I want to write for myself. My blog is getting more popular. My posts are getting enough attention for me to start subconsciously catering to who I’m writing for.
That’s bad. If I’m putting up politically correct, sterile post that are exactly what I think others want to hear, then I’m going to be writing some shitty posts.
It’s actually gotten to the point where I feel I’m writing for other people and not myself so much that in the past five days, I’ve only written two or three posts for my supposed ‘daily blog’.
You feel what I’m saying? So this post is my attempt to take back my writing for me. Just doing some shit that I think is fun.
Banana blueberry pancakes.
Like that shit. I like that shit. It makes me smile a little inside.
I’ve written before about what readers’ come to your blog for. You can have a lifestyle blog, a travel blog, whatever the bumblefuck. But ultimately, your readers come back for you. Who you are as a writer.

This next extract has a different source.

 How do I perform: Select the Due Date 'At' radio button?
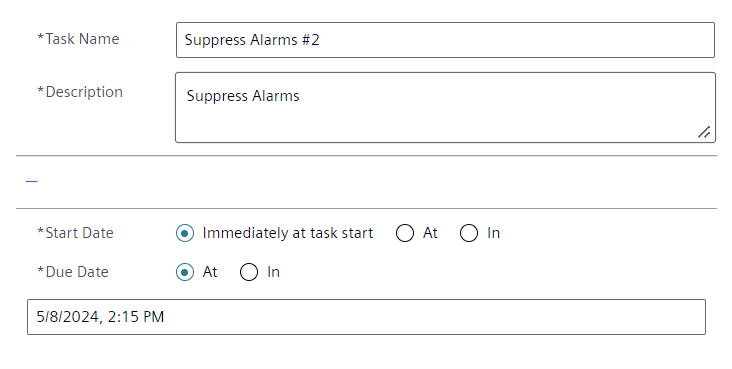185,272
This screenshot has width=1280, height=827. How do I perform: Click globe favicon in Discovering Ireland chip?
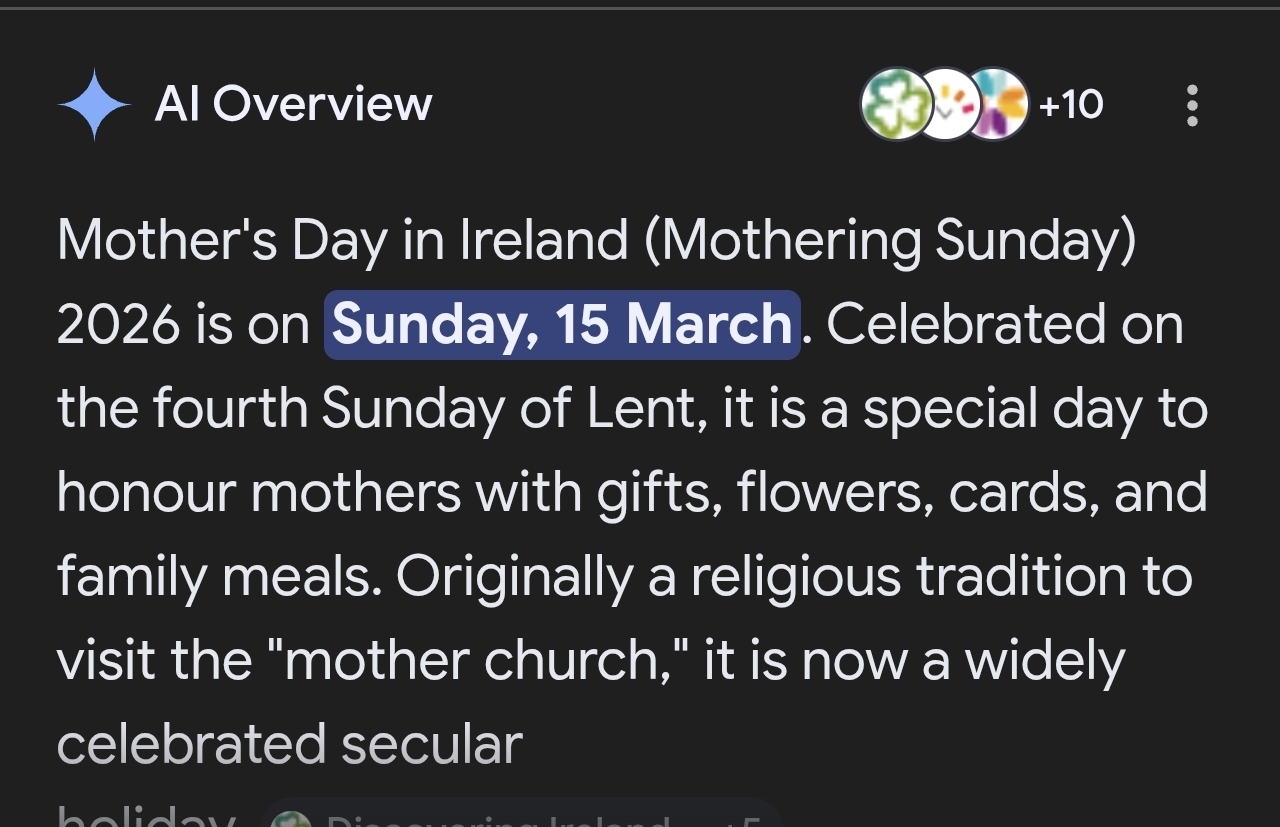click(292, 820)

So, since my blog is a lifestyle blog, the emphasis is more on how I say things than what I’m saying. When you follow this blog, you follow it for who I am and what I’ve deemed helpful enough to share.
And at the very least, I’m just writing for what I think is fun and helpful – and sometimes it helps people through how they’re feeling or whatever.
I’ve read a lot on what growing your brand means, and ‘having a platform’ is all about. That topic gets traffic from beginner writers who fade away within a few months.
I’ve noticed in things I stick in long enough that after a while, I stop looking up things on how to spread my influence. I just focus on doing the thing, irrespective of how others’ see it.
I just write because I don’t know my take on it until it’s written down.
Maybe I don’t even want this blog to blow up. Maybe I just want to write because writing is fun and I feel I’m decently good at it. Maybe I don’t want to worry about how many readers I have, or how many likes I get, or when I can successfully monetize my website.
What if I just want to write a piece about the deliciousness of apples, because I had an apple yesterday that was fucking bomb.
Now, looking up at the post, I’m kind of like… There’s no way people will enjoy this post.
So maybe I’ll tie it all together with a little string, just to see the underlying theme I’ve been writing about.
Stop worrying about others; do you.
In writing, in life. The only fight is being better today than you were yesterday.
And love life. Try and do that too, no matter how difficult it seems.
Act with kindness.
Do those things and you should be alright.